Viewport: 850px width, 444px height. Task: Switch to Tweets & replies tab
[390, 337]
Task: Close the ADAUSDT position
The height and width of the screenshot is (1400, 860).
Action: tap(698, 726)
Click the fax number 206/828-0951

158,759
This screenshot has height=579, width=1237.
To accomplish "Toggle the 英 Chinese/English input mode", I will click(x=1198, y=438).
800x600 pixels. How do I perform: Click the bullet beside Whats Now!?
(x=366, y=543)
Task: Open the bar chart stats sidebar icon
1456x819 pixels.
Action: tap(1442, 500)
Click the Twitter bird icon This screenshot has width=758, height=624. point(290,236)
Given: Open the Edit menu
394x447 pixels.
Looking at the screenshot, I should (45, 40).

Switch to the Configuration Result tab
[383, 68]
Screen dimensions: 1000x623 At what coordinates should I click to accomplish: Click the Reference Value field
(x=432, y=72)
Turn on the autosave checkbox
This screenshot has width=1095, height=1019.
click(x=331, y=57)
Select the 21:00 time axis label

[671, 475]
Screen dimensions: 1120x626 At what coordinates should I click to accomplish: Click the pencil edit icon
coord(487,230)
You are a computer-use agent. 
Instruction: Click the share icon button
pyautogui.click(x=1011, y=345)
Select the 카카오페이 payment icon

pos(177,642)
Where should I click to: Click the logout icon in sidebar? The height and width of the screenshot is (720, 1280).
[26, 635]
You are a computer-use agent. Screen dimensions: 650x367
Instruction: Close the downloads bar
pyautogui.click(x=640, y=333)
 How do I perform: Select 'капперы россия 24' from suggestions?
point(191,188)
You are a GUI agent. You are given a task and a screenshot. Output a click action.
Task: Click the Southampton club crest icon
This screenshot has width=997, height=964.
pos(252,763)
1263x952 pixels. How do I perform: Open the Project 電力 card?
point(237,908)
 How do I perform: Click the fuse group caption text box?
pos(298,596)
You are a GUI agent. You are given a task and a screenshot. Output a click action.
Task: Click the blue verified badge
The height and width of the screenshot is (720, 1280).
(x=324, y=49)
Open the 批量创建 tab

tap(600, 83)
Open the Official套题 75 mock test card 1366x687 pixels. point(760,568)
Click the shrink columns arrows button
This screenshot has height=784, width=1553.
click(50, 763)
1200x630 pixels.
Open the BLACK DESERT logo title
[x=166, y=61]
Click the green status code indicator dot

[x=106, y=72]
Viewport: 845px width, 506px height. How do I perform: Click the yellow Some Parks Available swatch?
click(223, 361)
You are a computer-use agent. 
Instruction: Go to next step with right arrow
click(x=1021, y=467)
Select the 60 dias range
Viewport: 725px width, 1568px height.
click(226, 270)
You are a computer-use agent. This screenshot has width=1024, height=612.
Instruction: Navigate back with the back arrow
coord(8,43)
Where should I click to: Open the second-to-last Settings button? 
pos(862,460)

#####

__Directions for this task__. Find "Given: Open the Edit menu" in the entries above and copy that whole line exactly, then each line after it through the line that contains "Turn on the autosave checkbox".

__Reply__.
Given: Open the Edit menu
394x447 pixels.
Looking at the screenshot, I should (45, 40).

Switch to the Configuration Result tab
[383, 68]
Screen dimensions: 1000x623 At what coordinates should I click to accomplish: Click the Reference Value field
(x=432, y=72)
Turn on the autosave checkbox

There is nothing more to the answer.